REPUBLIKA.CO.ID, WASHINGTON -- Amerika Serikat Selasa mengutuk upaya kudeta di Negara kecil Afrika Barat Gambia dan mendesak warga negaranya sendiri untuk menjauh dari ibu kota sampai situasi tenang.
"Kami sangat mengutuk setiap upaya untuk merebut kekuasaan melalui cara ekstrakonstitusional dan kami menyerukan tenang serta bagi semua pihak untuk menahan diri menjauhkan kekerasan," kata juru bicara Departemen Luar Negeri Jeffrey Rathke.
Rathke mengatakan, kedutaan besar AS di Banjul tetap terbuka di bawah Kuasa Usaha George Staples.
"Semua pejabat kedutaan AS aman dan lengkap dan juga kedutaan kami, dan tentu saja, akan terus memantau situasi seperti yang diungkapkan," katanya.
Juru bicara "sangat menyarankan" warga AS untuk menghindari Banjul.

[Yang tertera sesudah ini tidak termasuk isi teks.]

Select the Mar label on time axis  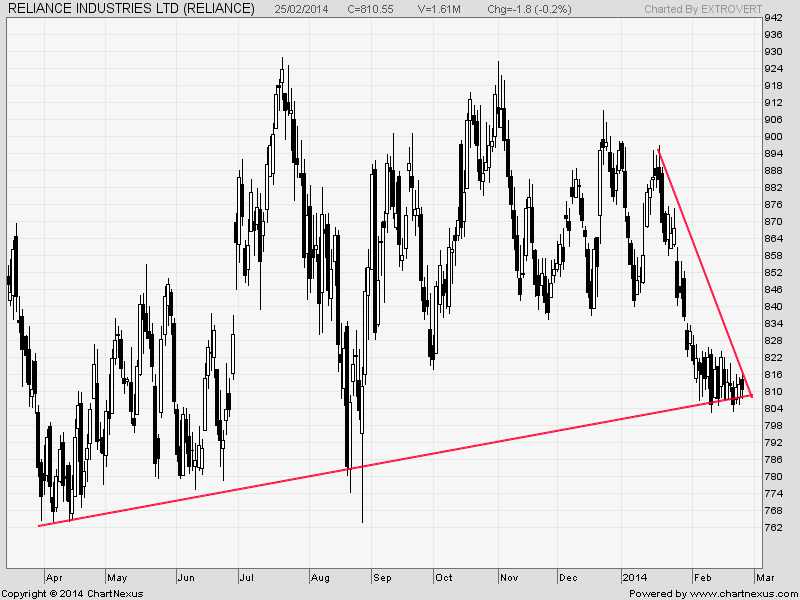[763, 577]
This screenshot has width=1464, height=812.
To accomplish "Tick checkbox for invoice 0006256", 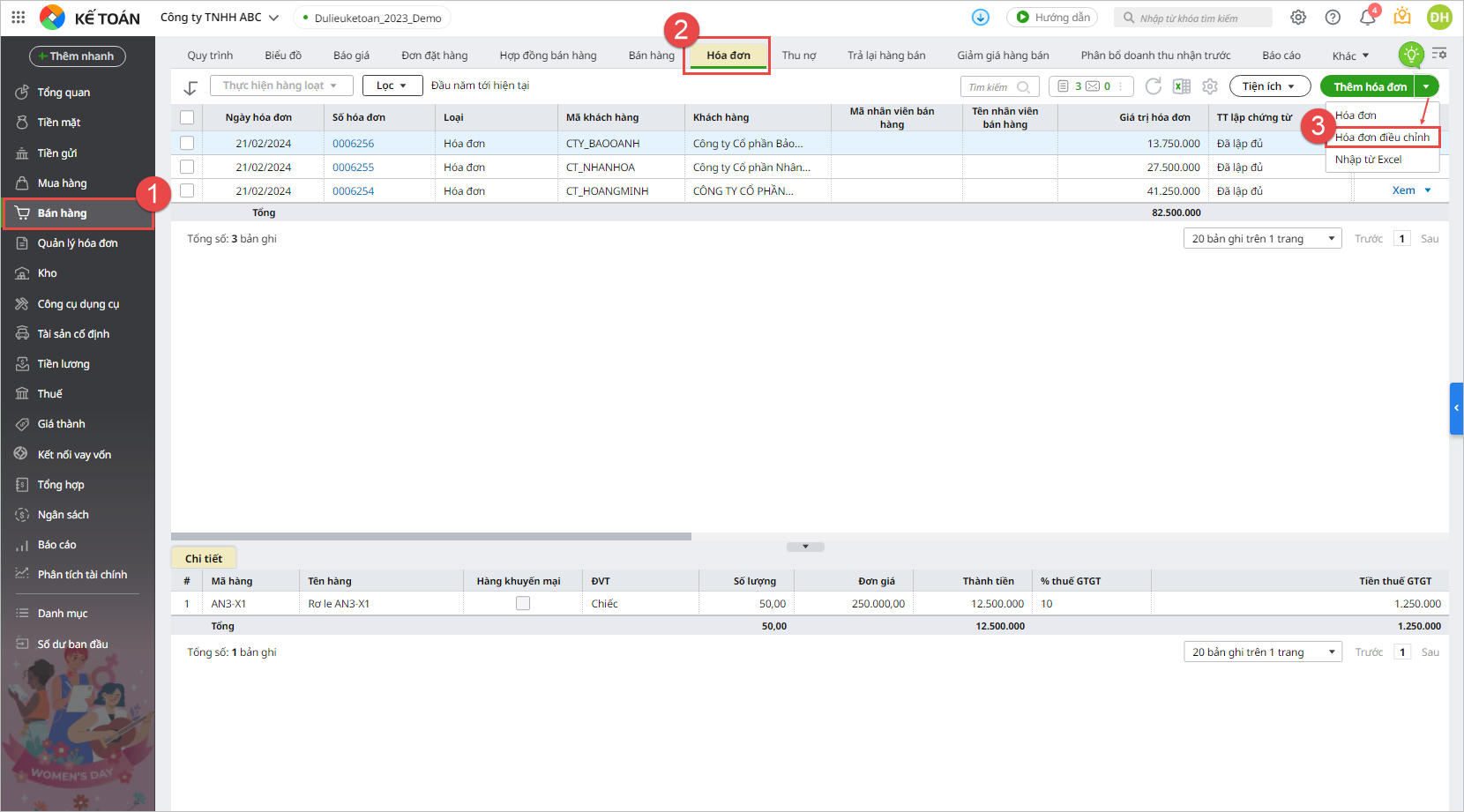I will [x=187, y=143].
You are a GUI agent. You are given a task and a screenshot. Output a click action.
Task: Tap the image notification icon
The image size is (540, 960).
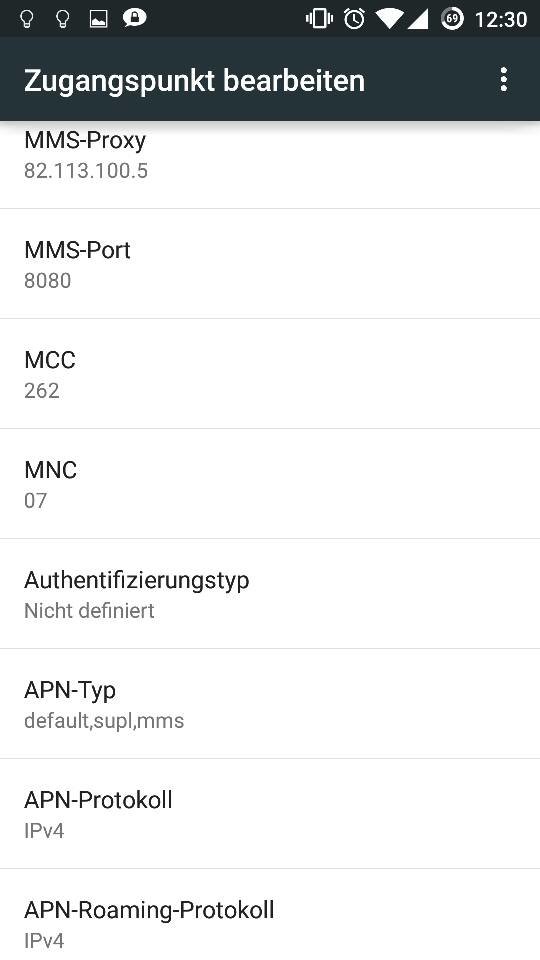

Sebelumnya sekelompok tentara yang tidak puas telah meluncurkan kudeta yang gagal sementara Presiden Yahya Jammeh berada di Dubai, kata sumber-sumber militer dan diplomatik.
Seorang perwira militer mengatakan pasukan yang setia kepada pemimpin otoriter, yang telah memerintah Gambia selama 20 tahun itu, menewaskan tiga tersangka termasuk dugaan pemimpin, seorang tentara pembangkang.
Seorang petugas, berbicara kepada AFP dari Bissau, mengatakan pembelot yang bernama Lamin Sanneh memimpin serangan bersenjata pra-fajar terhadap istana presiden dengan enam orang.